In particular, I am concerned that perhaps the "out = in;" line might do something like release all the heap memory currently allocated to out, and then reallocate it. Something effectively equivalent to this:

void Fun(std::vector<double> &in, std::vector<double> &out) {
    out.clear();
    out.shrink_to_fit();//releasing memory from heap
    out.resize(in.size());//reallocating memory from heap
    for (unsigned int i = 0;i<in.size();i++) {
        out[i] = in[i];
    }
}

Solution

  • The vector 'in' may already have a significant amount of memory reserved to it.

    [...] would my original implementation do the same?

    I don't know of any implementation that reserves an excess of memory just because the vector being copied from has a lot of .capacity(). Also, your second snippet doesn't reserve more memory than needed to store all elements in in - and it does it by first default constructing the extra elements and then assigning new values to them. For doubles, it probably doesn't matter much, but for non-trivial types, it can make a noticeable difference. The original out = in; will never be slower than the code in your second snippet.

    If you want to reserve as much memory as in has reserved, you can do it manually with .reserve():

    void Fun(const std::vector<double>& in, std::vector<double>& out) {
        out.clear();
        out.reserve(in.capacity());
        out = in;
    }
    

    Regarding the additions to your question:

    In particular, I am concerned that perhaps the out = in; line might do something like release all the heap memory currently allocated to out, and then reallocate it. Something effectively equivalent to this:

    void Fun(std::vector<double> &in, std::vector<double> &out) {
        out.clear();
        out.shrink_to_fit();//releasing memory from heap
        out.resize(in.size());//reallocating memory from heap
        for (unsigned int i = 0;i<in.size();i++) {
           out[i] = in[i];
        }
    }
    

    No, that is highly unlikely. From cppreferece:

    [...] Otherwise, the memory owned by *this may be reused when possible. In any case, the elements originally belonging to *this may be either destroyed or replaced by element-wise copy-assignment.

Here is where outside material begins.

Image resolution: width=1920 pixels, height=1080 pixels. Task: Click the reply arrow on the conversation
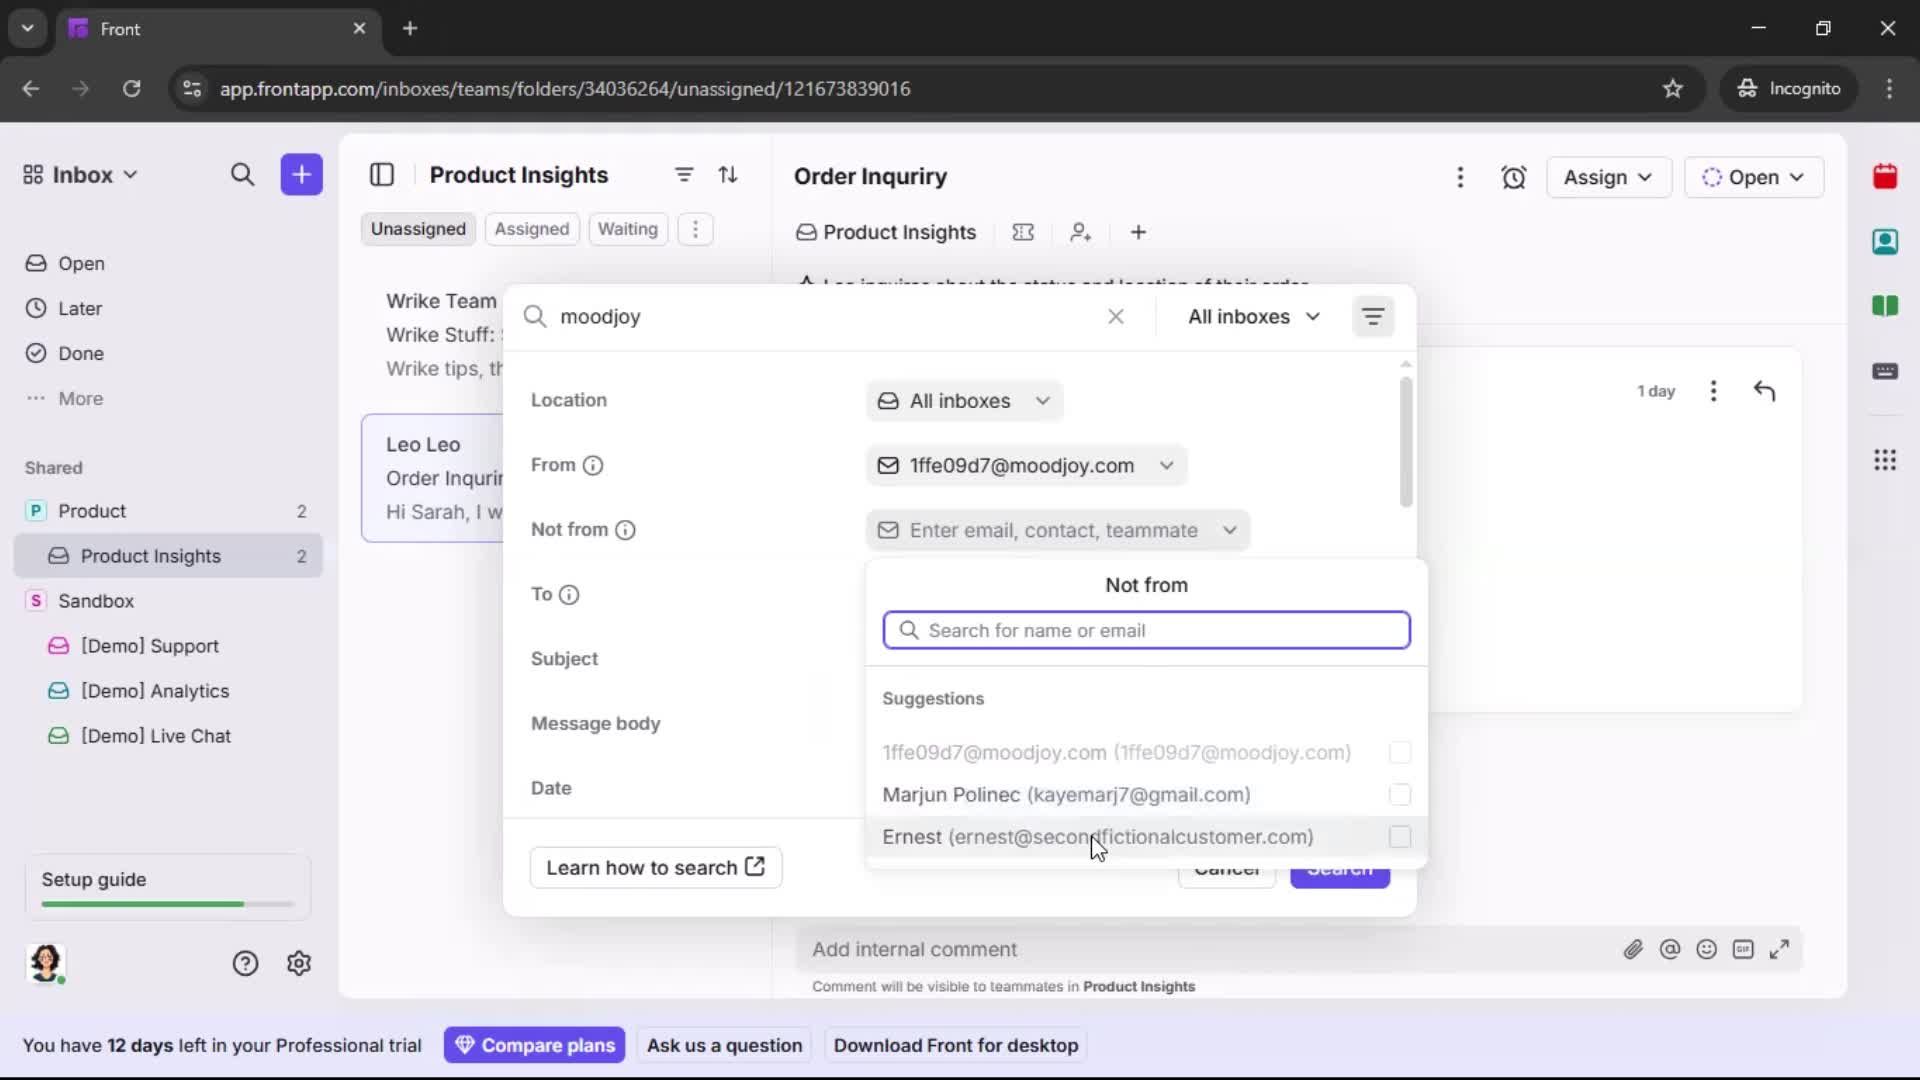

    A sane implementation would do what it can to reuse the memory it already has allocated. The implementation will likely use different approaches for different types to make the copy assignment as effective as possible. For trivially copyable types (like double), it may out.resize(in.size()) and then std::copy. For more complex types, it may out.reserve(in.size());, copy assign the existing elements in out and then copy construct the rest (if out.size() < in.size()) - or it may out.clear(); out.reserve(in.size()); and then copy construct them all. It'll depend on the type in the container.

    If out has more capacity than in, it will (almost certainly) not shrink_to_fit (which in theory could cause an unnecessary reallocation) but instead keep the over allocation for later use as demonstanted in this example where all major implementations keep the capacity even after copy assignment of a much smaller vector.